[Stored data]
........

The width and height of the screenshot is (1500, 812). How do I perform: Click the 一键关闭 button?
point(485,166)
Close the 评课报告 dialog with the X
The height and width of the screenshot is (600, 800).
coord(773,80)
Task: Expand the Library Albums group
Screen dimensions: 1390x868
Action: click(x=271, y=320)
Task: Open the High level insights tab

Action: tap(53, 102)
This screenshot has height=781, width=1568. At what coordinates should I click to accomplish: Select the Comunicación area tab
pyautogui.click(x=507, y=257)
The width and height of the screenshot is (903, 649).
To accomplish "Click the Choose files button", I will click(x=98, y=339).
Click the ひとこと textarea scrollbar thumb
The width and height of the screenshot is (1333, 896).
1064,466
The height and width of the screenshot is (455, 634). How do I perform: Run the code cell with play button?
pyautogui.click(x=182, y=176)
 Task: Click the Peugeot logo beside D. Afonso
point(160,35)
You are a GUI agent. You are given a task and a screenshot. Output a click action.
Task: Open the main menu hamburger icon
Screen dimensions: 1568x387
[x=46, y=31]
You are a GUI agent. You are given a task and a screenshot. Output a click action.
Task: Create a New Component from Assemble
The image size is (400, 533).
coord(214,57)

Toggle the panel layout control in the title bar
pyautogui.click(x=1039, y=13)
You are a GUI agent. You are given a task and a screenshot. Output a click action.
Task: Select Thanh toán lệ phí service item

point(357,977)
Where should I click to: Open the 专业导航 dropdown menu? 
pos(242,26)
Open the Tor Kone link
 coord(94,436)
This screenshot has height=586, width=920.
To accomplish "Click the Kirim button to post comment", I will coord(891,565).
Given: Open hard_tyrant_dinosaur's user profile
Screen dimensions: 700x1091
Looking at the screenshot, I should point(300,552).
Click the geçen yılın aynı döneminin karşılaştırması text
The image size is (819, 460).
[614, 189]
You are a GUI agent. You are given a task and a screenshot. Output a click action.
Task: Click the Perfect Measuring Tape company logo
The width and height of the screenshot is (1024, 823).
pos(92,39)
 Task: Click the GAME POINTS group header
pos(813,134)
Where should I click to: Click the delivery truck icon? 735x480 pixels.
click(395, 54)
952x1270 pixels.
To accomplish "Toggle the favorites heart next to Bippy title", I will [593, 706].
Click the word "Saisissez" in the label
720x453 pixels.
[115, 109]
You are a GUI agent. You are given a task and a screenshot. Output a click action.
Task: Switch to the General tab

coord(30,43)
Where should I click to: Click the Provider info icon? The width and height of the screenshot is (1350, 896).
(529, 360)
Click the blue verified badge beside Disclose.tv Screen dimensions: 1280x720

........

• YOUR ASSIGNMENT: The answer must be an exact copy of every entry.

• WORKED SOLUTION:
The width and height of the screenshot is (1500, 812). How do I perform: Click the 一键关闭 button?
point(485,166)
Close the 评课报告 dialog with the X
The height and width of the screenshot is (600, 800).
coord(773,80)
Task: Expand the Library Albums group
Screen dimensions: 1390x868
Action: click(x=271, y=320)
Task: Open the High level insights tab

Action: tap(53, 102)
This screenshot has height=781, width=1568. At what coordinates should I click to accomplish: Select the Comunicación area tab
pyautogui.click(x=507, y=257)
The width and height of the screenshot is (903, 649).
To accomplish "Click the Choose files button", I will click(x=98, y=339).
Click the ひとこと textarea scrollbar thumb
The width and height of the screenshot is (1333, 896).
1064,466
The height and width of the screenshot is (455, 634). How do I perform: Run the code cell with play button?
pyautogui.click(x=182, y=176)
 Task: Click the Peugeot logo beside D. Afonso
point(160,35)
You are a GUI agent. You are given a task and a screenshot. Output a click action.
Task: Open the main menu hamburger icon
Screen dimensions: 1568x387
[x=46, y=31]
You are a GUI agent. You are given a task and a screenshot. Output a click action.
Task: Create a New Component from Assemble
The image size is (400, 533).
coord(214,57)

Toggle the panel layout control in the title bar
pyautogui.click(x=1039, y=13)
You are a GUI agent. You are given a task and a screenshot. Output a click action.
Task: Select Thanh toán lệ phí service item

point(357,977)
Where should I click to: Open the 专业导航 dropdown menu? 
pos(242,26)
Open the Tor Kone link
 coord(94,436)
This screenshot has height=586, width=920.
To accomplish "Click the Kirim button to post comment", I will coord(891,565).
Given: Open hard_tyrant_dinosaur's user profile
Screen dimensions: 700x1091
Looking at the screenshot, I should point(300,552).
Click the geçen yılın aynı döneminin karşılaştırması text
The image size is (819, 460).
[614, 189]
You are a GUI agent. You are given a task and a screenshot. Output a click action.
Task: Click the Perfect Measuring Tape company logo
The width and height of the screenshot is (1024, 823).
pos(92,39)
 Task: Click the GAME POINTS group header
pos(813,134)
Where should I click to: Click the delivery truck icon? 735x480 pixels.
click(395, 54)
952x1270 pixels.
To accomplish "Toggle the favorites heart next to Bippy title", I will [593, 706].
Click the word "Saisissez" in the label
720x453 pixels.
[115, 109]
You are a GUI agent. You are given a task and a screenshot. Output a click action.
Task: Switch to the General tab

coord(30,43)
Where should I click to: Click the Provider info icon? The width and height of the screenshot is (1350, 896).
(529, 360)
Click the blue verified badge beside Disclose.tv Screen dimensions: 1280x720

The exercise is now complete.